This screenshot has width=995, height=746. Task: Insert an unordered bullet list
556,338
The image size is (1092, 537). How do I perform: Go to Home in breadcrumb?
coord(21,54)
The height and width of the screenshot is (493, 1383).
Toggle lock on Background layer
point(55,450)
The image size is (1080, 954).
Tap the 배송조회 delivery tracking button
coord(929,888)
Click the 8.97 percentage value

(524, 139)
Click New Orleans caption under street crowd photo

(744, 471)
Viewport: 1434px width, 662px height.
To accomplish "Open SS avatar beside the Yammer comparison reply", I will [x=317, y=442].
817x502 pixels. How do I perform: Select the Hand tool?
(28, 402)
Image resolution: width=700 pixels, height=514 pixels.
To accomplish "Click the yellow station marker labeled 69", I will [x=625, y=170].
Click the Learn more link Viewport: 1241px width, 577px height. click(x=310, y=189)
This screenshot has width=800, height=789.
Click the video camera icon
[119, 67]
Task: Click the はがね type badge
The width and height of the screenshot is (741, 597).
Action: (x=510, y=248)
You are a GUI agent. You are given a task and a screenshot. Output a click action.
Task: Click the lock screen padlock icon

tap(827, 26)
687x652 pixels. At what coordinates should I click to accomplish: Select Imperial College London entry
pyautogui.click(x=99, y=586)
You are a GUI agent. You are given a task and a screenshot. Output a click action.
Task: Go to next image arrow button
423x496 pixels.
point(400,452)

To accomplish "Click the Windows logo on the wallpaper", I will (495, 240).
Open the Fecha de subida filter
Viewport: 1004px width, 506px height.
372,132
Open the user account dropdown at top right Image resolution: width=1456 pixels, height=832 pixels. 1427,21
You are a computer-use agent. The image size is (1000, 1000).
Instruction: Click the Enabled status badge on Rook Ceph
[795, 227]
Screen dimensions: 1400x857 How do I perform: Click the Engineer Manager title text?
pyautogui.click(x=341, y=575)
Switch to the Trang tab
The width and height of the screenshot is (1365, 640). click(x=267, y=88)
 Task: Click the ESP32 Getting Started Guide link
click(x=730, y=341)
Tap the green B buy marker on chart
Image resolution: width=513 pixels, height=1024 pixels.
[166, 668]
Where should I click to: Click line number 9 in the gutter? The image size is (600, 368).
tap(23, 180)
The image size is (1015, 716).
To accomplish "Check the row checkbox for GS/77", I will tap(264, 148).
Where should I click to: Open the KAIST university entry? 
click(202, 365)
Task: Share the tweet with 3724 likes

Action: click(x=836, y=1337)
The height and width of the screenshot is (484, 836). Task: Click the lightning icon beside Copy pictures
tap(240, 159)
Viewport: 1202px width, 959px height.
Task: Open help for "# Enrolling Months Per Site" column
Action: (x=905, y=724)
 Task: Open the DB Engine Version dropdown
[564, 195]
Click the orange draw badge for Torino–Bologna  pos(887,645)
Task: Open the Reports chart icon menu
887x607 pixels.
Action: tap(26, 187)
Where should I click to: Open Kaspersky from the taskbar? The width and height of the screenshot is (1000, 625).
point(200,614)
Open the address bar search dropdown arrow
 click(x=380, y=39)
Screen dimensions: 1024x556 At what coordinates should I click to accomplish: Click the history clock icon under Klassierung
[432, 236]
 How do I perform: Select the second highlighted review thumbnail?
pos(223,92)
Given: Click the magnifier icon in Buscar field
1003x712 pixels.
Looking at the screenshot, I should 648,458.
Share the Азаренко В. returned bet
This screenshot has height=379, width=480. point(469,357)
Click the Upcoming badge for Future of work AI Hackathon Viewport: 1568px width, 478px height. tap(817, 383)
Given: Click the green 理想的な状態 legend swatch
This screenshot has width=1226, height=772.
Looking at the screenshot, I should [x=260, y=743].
|---|
▶ _Instructions for the task_
A verbatim copy of all the entries above is requested.

▶ _Task solution_
This screenshot has width=995, height=746. Task: Insert an unordered bullet list
556,338
The image size is (1092, 537). How do I perform: Go to Home in breadcrumb?
coord(21,54)
The height and width of the screenshot is (493, 1383).
Toggle lock on Background layer
point(55,450)
The image size is (1080, 954).
Tap the 배송조회 delivery tracking button
coord(929,888)
Click the 8.97 percentage value

(524, 139)
Click New Orleans caption under street crowd photo

(744, 471)
Viewport: 1434px width, 662px height.
To accomplish "Open SS avatar beside the Yammer comparison reply", I will [x=317, y=442].
817x502 pixels. How do I perform: Select the Hand tool?
(28, 402)
Image resolution: width=700 pixels, height=514 pixels.
To accomplish "Click the yellow station marker labeled 69", I will [x=625, y=170].
Click the Learn more link Viewport: 1241px width, 577px height. click(x=310, y=189)
This screenshot has width=800, height=789.
Click the video camera icon
[119, 67]
Task: Click the はがね type badge
The width and height of the screenshot is (741, 597).
Action: (x=510, y=248)
You are a GUI agent. You are given a task and a screenshot. Output a click action.
Task: Click the lock screen padlock icon

tap(827, 26)
687x652 pixels. At what coordinates should I click to accomplish: Select Imperial College London entry
pyautogui.click(x=99, y=586)
You are a GUI agent. You are given a task and a screenshot. Output a click action.
Task: Go to next image arrow button
423x496 pixels.
point(400,452)

To accomplish "Click the Windows logo on the wallpaper", I will (495, 240).
Open the Fecha de subida filter
Viewport: 1004px width, 506px height.
372,132
Open the user account dropdown at top right Image resolution: width=1456 pixels, height=832 pixels. 1427,21
You are a computer-use agent. The image size is (1000, 1000).
Instruction: Click the Enabled status badge on Rook Ceph
[795, 227]
Screen dimensions: 1400x857 How do I perform: Click the Engineer Manager title text?
pyautogui.click(x=341, y=575)
Switch to the Trang tab
The width and height of the screenshot is (1365, 640). click(x=267, y=88)
 Task: Click the ESP32 Getting Started Guide link
click(x=730, y=341)
Tap the green B buy marker on chart
Image resolution: width=513 pixels, height=1024 pixels.
[166, 668]
Where should I click to: Click line number 9 in the gutter? The image size is (600, 368).
tap(23, 180)
The image size is (1015, 716).
To accomplish "Check the row checkbox for GS/77", I will tap(264, 148).
Where should I click to: Open the KAIST university entry? 
click(202, 365)
Task: Share the tweet with 3724 likes

Action: click(x=836, y=1337)
The height and width of the screenshot is (484, 836). Task: Click the lightning icon beside Copy pictures
tap(240, 159)
Viewport: 1202px width, 959px height.
Task: Open help for "# Enrolling Months Per Site" column
Action: (x=905, y=724)
 Task: Open the DB Engine Version dropdown
[564, 195]
Click the orange draw badge for Torino–Bologna  pos(887,645)
Task: Open the Reports chart icon menu
887x607 pixels.
Action: tap(26, 187)
Where should I click to: Open Kaspersky from the taskbar? The width and height of the screenshot is (1000, 625).
point(200,614)
Open the address bar search dropdown arrow
 click(x=380, y=39)
Screen dimensions: 1024x556 At what coordinates should I click to accomplish: Click the history clock icon under Klassierung
[432, 236]
 How do I perform: Select the second highlighted review thumbnail?
pos(223,92)
Given: Click the magnifier icon in Buscar field
1003x712 pixels.
Looking at the screenshot, I should 648,458.
Share the Азаренко В. returned bet
This screenshot has height=379, width=480. point(469,357)
Click the Upcoming badge for Future of work AI Hackathon Viewport: 1568px width, 478px height. tap(817, 383)
Given: Click the green 理想的な状態 legend swatch
This screenshot has width=1226, height=772.
Looking at the screenshot, I should [x=260, y=743].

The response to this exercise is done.